Purpose of the Study:

  • To develop and validate a molecular dynamics simulation-based approach for predicting protein interaction sites and retention times on chromatography resins.
  • To establish a physics-based model for guiding the selection of purification conditions in the biotech and pharmaceutical industries.

Main Methods:

  • Mimicking chromatography resins with unrestrained ligands and simulating protein-ligand interactions in explicit solvent using Replica Exchange Molecular Dynamics with Hydrogen Mass Repartitioning (REMD-HMR).
  • Computing ligand interaction surfaces from simulation trajectories and correlating them with experimental retention times.
  • Applying the protocol to ubiquitin mutants and subsequently to six proteins with known Capto MMC elution times, analyzing residue-level physicochemical descriptors.

Main Results:

  • The simulation protocol successfully predicted interaction sites and retention times for proteins on Capto MMC resin.
  • A linear model based on aromaphilicity and hydrophobicity accurately predicted protein elution order based on simulation-derived descriptors.
  • The approach demonstrated robustness to outliers and high correlation with experimental data.

Conclusions:

  • The developed physics-based modeling approach provides a reliable and efficient method for predicting protein-resin interactions and optimizing chromatography-based purification.
  • This method reduces the need for large experimental datasets and is adaptable to various resins and biomolecules.

Available data.
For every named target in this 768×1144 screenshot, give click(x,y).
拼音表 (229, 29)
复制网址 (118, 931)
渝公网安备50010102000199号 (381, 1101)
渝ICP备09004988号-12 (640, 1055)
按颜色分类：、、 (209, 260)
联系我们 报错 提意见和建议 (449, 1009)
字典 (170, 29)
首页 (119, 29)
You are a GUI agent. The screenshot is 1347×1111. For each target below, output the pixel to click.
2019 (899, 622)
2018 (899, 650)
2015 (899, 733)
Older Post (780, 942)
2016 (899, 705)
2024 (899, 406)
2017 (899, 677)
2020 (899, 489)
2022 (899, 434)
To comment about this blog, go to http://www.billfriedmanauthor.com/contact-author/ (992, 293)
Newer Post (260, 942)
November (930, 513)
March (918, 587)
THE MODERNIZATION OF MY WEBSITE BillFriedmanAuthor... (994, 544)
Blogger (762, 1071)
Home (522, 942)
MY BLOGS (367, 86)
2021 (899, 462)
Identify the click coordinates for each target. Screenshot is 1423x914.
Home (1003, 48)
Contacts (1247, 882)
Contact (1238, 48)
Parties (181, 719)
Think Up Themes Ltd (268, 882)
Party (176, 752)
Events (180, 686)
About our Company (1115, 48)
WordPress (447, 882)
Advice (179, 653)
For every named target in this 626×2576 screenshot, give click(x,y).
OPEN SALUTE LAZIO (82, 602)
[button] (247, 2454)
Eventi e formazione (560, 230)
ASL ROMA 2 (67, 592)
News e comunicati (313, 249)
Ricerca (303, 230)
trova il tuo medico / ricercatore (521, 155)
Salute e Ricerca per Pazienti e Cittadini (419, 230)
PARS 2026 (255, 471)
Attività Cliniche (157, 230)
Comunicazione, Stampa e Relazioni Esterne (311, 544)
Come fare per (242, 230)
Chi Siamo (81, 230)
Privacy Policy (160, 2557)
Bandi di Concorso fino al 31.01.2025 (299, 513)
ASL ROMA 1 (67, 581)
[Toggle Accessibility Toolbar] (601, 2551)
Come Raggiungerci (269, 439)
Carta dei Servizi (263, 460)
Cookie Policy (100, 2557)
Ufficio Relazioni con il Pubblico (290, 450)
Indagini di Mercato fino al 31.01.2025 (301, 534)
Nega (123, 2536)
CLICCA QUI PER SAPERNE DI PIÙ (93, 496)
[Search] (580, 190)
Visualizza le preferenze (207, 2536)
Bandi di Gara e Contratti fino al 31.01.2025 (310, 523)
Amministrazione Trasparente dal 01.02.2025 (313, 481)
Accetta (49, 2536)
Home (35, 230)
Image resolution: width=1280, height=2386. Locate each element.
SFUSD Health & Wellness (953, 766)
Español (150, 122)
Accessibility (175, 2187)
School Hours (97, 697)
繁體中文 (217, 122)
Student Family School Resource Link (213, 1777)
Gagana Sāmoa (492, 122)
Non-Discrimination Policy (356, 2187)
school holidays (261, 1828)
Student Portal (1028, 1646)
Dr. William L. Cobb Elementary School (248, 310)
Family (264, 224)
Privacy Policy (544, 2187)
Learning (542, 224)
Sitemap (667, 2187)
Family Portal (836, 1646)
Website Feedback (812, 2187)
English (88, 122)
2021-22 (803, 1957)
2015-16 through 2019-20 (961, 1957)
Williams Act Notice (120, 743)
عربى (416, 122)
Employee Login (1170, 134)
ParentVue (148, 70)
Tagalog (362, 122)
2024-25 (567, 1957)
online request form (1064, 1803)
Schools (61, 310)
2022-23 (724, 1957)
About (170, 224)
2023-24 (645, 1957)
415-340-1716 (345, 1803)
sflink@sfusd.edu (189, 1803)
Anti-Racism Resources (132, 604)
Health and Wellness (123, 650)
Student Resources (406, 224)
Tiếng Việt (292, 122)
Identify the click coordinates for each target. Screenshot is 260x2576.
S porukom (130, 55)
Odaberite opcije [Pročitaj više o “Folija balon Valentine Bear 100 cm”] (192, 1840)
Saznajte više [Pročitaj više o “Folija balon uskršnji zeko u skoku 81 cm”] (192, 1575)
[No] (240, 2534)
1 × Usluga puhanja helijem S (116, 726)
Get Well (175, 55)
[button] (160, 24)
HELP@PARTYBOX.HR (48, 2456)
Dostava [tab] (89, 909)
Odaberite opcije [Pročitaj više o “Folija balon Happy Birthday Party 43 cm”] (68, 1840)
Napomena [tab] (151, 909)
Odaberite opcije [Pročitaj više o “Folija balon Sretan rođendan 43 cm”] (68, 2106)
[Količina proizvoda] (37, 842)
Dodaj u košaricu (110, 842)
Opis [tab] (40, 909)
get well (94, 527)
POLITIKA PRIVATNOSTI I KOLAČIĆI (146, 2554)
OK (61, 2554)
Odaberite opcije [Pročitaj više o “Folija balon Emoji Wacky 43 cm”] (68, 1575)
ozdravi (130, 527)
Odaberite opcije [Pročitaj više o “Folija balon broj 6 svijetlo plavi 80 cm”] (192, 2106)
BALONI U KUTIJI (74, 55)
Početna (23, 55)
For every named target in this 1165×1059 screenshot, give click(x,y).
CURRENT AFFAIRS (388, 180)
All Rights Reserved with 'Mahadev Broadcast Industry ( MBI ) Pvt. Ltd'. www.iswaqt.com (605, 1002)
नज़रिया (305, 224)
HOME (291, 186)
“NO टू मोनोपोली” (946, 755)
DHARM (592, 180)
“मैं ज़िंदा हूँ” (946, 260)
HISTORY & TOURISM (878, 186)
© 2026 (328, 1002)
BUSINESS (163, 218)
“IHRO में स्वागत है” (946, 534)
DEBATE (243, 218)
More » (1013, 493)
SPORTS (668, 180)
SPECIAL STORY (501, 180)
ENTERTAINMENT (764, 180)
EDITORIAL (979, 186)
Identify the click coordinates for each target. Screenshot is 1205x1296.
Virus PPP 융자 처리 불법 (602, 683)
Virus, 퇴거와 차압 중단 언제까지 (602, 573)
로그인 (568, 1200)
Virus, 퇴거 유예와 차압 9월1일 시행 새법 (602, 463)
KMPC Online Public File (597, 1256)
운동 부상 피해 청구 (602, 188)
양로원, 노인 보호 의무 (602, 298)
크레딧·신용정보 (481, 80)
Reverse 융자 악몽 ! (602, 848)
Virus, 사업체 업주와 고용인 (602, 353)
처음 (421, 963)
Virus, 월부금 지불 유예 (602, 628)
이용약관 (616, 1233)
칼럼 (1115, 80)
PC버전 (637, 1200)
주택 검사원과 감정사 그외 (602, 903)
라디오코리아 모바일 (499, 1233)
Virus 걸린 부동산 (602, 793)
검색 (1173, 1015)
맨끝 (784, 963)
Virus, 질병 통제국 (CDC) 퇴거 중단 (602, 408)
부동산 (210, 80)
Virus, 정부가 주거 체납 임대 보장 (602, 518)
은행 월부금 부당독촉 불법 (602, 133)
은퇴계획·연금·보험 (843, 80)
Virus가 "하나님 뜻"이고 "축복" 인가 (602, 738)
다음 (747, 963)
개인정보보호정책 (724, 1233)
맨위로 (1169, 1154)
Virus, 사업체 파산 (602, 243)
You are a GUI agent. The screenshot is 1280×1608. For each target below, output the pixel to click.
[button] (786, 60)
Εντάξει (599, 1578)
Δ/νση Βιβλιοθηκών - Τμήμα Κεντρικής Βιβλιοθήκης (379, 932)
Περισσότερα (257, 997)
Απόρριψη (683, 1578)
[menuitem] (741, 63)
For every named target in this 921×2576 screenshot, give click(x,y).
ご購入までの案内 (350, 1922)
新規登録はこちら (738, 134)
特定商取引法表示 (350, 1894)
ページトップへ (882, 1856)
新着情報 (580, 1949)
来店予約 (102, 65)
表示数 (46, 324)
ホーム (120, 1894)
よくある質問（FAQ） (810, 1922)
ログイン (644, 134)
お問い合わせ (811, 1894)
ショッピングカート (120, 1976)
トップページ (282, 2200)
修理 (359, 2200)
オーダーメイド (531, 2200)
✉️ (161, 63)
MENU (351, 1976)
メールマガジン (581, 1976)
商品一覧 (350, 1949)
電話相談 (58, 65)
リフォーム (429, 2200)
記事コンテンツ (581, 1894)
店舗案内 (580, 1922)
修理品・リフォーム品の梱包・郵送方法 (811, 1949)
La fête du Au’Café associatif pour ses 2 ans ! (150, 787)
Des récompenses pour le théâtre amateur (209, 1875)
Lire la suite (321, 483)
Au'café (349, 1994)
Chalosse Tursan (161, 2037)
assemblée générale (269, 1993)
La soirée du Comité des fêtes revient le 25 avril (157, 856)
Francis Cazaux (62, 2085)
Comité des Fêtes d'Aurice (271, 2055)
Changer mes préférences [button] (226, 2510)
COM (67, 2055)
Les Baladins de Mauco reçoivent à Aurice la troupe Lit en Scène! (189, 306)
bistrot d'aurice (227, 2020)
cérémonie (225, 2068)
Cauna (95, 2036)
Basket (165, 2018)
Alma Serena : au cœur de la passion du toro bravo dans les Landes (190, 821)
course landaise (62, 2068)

Activity list.
- A) Please transcribe the part of the study summary between "Purpose of the" and "residue-level physicochemical descriptors.", inclusive.
- B) In the study summary, which two properties did the linear model use to predict protein elution order?

Written answers.
- A)
Purpose of the Study:

  • To develop and validate a molecular dynamics simulation-based approach for predicting protein interaction sites and retention times on chromatography resins.
  • To establish a physics-based model for guiding the selection of purification conditions in the biotech and pharmaceutical industries.

Main Methods:

  • Mimicking chromatography resins with unrestrained ligands and simulating protein-ligand interactions in explicit solvent using Replica Exchange Molecular Dynamics with Hydrogen Mass Repartitioning (REMD-HMR).
  • Computing ligand interaction surfaces from simulation trajectories and correlating them with experimental retention times.
  • Applying the protocol to ubiquitin mutants and subsequently to six proteins with known Capto MMC elution times, analyzing residue-level physicochemical descriptors.

- B) Aromaphilicity and hydrophobicity.